钟声降落地面,正想说先查看一下环境,已发现诗敏丢下袍袱,一头扎进湖里去了。

“小心,这高山湖泊,人迹罕至,说不定有怪物。”

“格格,别吓我。快下来,好凉的水哟!好清的水呀!我们高棉可没有这么清亮的水,真是舒服极了!”

钟声将湖面搜寻一遍,没有发现什么异状,心里也没有感觉到什么危险,便把腰上的宝石解下来挂在树枝上,衣服也脱来放在树上,这才凌空射向湖面,一头扎了下去。

“呸,你还说我冒失,我看你也比我好不了多少,也不看一看水有多深就一头扎了下去,看摔坏了你,我就要做小寡妇了。”诗敏笑叱一句,再不管钟声,自顾脱了衣服,想好好洗一洗,将与神风流高手拼斗留在身上的汗水洗去。她虽然已认钟声为夫了,总是怕钟声看见她的玉体,不由自主地游得远一些。

钟声早看见了诗敏,没有体会到她少女的羞怯,反而潜到诗敏的脚下,悄悄用双掌对准诗敏的足心,猛力将诗敏推出水面,跃上半空。

“要死了!我的衣服。”诗敏吃了一惊,随及想到是谁,娇叱一句,急忙落进水里。

“哈哈……”钟声大笑不止,还没有笑过,他已经体会到诗敏的芳心,看见诗敏的胴体,心里不由一荡,笑说:“不还,你要就来抢。”

诗敏心里更加羞怯,不敢靠近钟声,丢下一句:“我不要了。”返身上岸,准备找出包袱里的干衣服换上。
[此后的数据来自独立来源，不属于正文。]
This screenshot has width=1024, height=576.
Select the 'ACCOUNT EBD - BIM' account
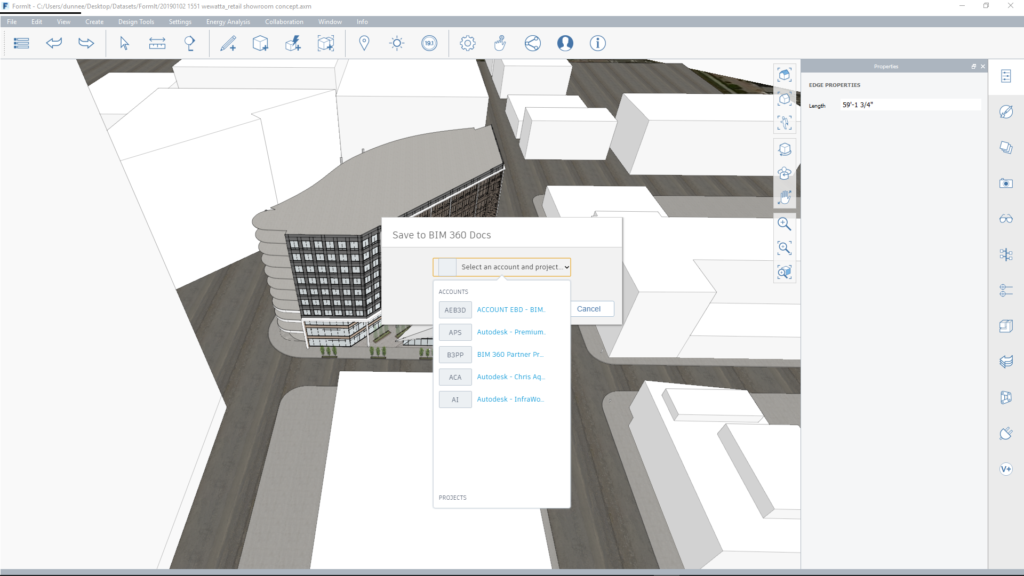[510, 310]
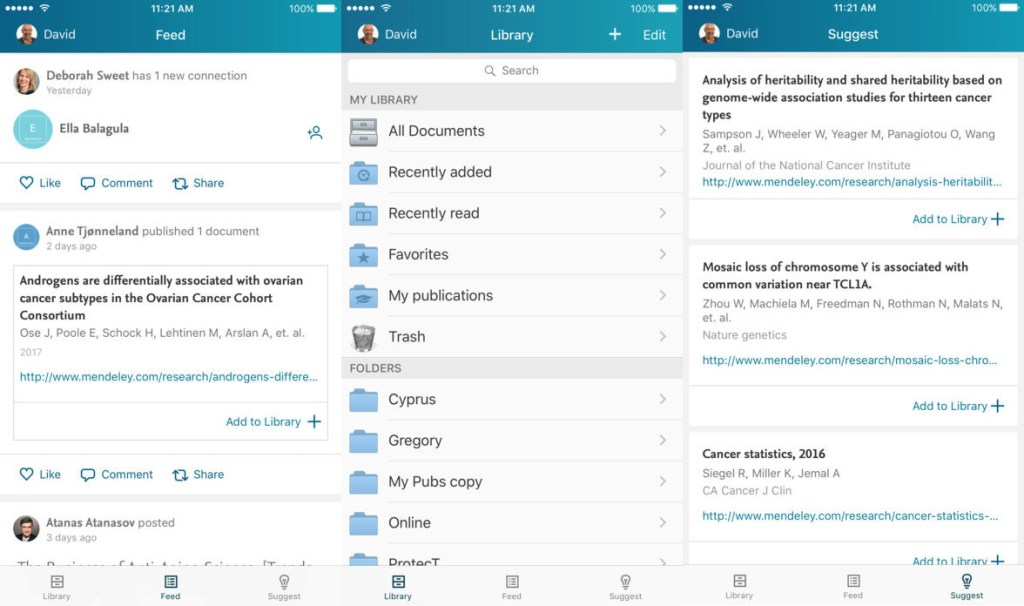Switch to Suggest tab in Feed screen
Screen dimensions: 1024x606
284,586
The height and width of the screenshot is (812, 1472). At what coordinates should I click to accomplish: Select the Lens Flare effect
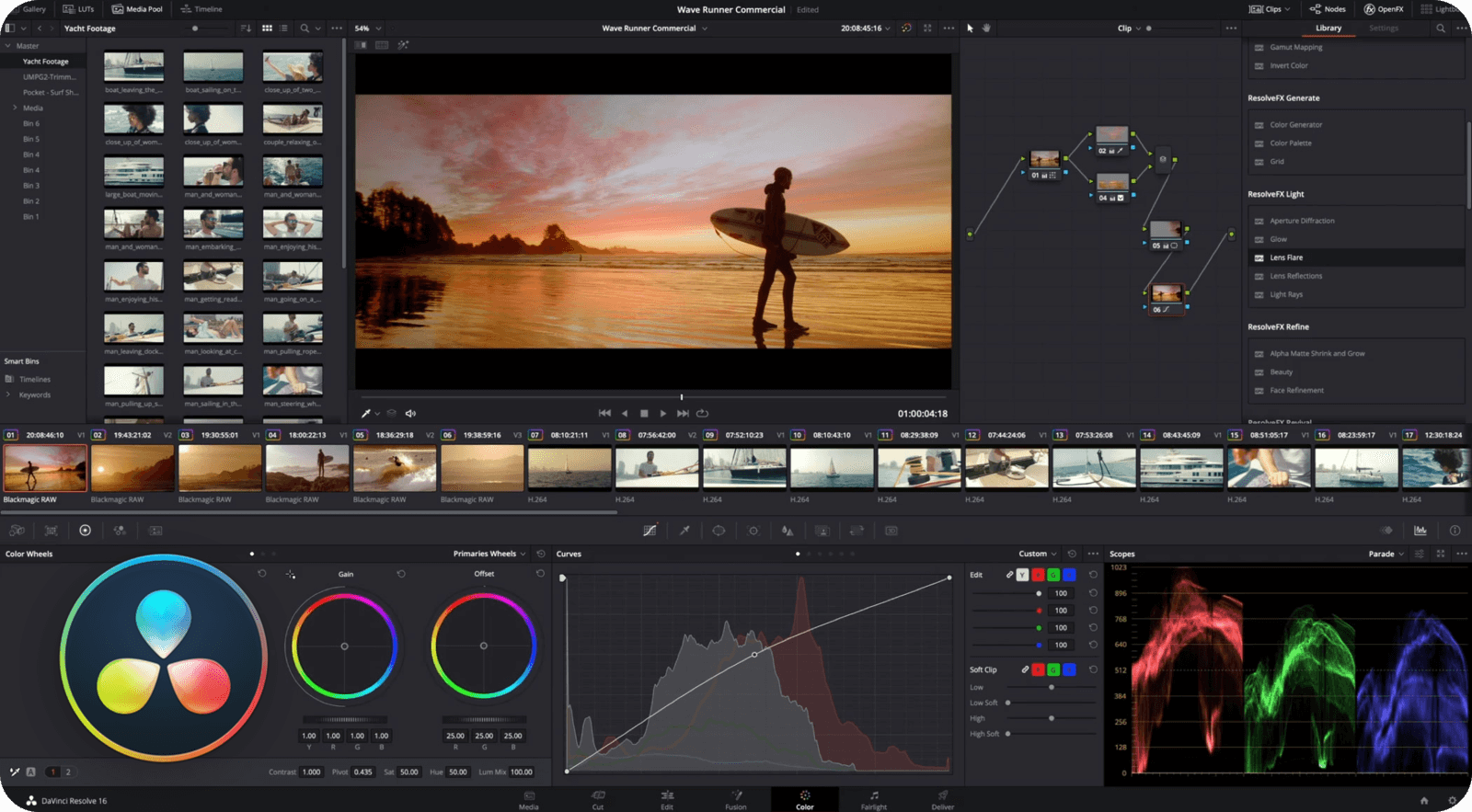(x=1286, y=257)
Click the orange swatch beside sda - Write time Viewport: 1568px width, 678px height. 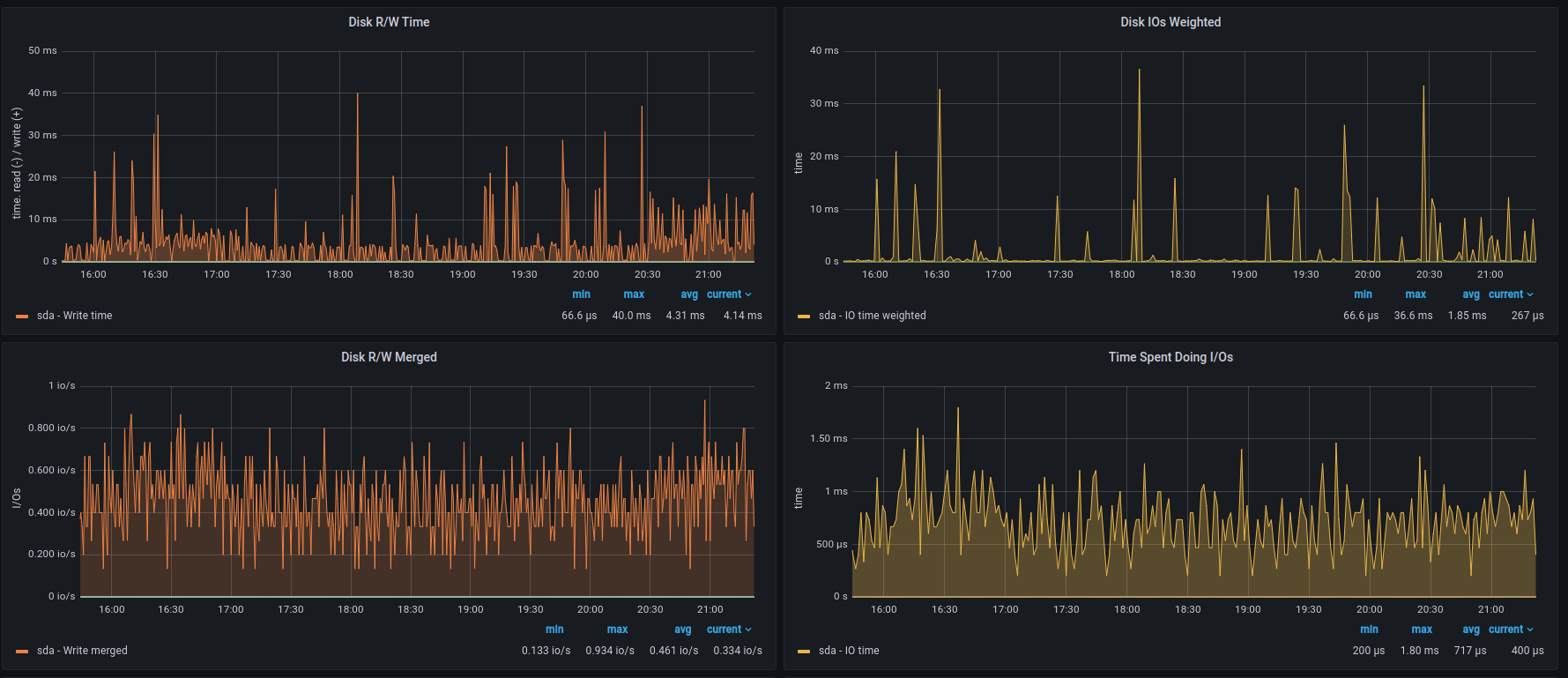[x=22, y=317]
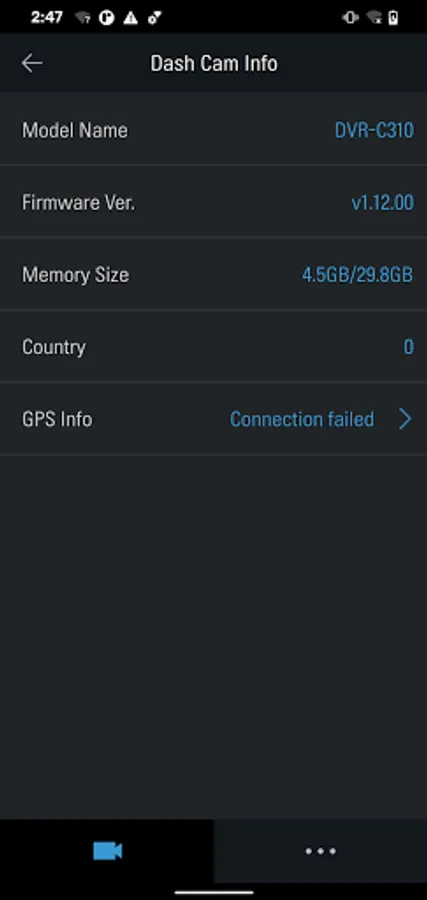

钟声也不敢追上去,心中反而若有所失地笑说:“你可以再玩一会儿,再去换干衣服。这一身衣服我给你洗了,以后好换洗。”

“我不要了,等到了城里,你再给我卖几身新的衣服。你也不要洗的时间长了,这湖里的水好冷哟。”

“放心吧,我可是长江里长大的。”

“别吹牛了,快起来,我们在山上玩一会儿,也好回中土了。”

“好吧。要不要吃鱼,我发现湖里有鱼?”钟声见水里有银光闪动,心中一动,大声叫了起来。

“不要,我在那个岛上早就吃烦了,现在看见就倒胃口。”

“不吃就不吃好了。我看一看是什么鱼。”

钟声一个猛子扎下去,半天没有起来。诗敏正求之不得,急忙跃上岸去一个十二梯已经站在衣服边上,蹲下去抱成一团,急急忙忙地找自己的衣服。

正在理衣服时,发现衣服上有七色光彩流动,一时也没有注意,等穿上衣服,眼前树上又有七色光彩流动,她就不由留了意。诗敏脑中念头一转,已想到是身后来的七色光,不由精神一振,暗问自己“什么东西?”,急忙转身查看。

湖对面正有一团七彩光,园园的,其大如轮,七彩闪烁,向外发射,将湖面、森林染得流光溢彩,美不胜收,恰似梦中仙境。仔细分辨,这才看清楚那团七色光是从一头如同牛犊大小的花鹿身上发射出来的。这头鹿没有角,身上彩斑闪烁,给阳光、湖水的光线交织在一起,七彩光就聚在彩鹿身上,将一头鹿打扮得如同彩凤,真是漂亮极了!

诗敏给七彩鹿吸引,一时看得呆了,也没有多想一下。彩鹿发现了诗敏,或者给湖中水声惊醒,“叽”的一声,转身就向树林里跑。诗敏见了大急,在一种说不清楚的情绪支配下,娇呼一声“别走”,展开十二飞、十二梯和十二翻越湖追了上去。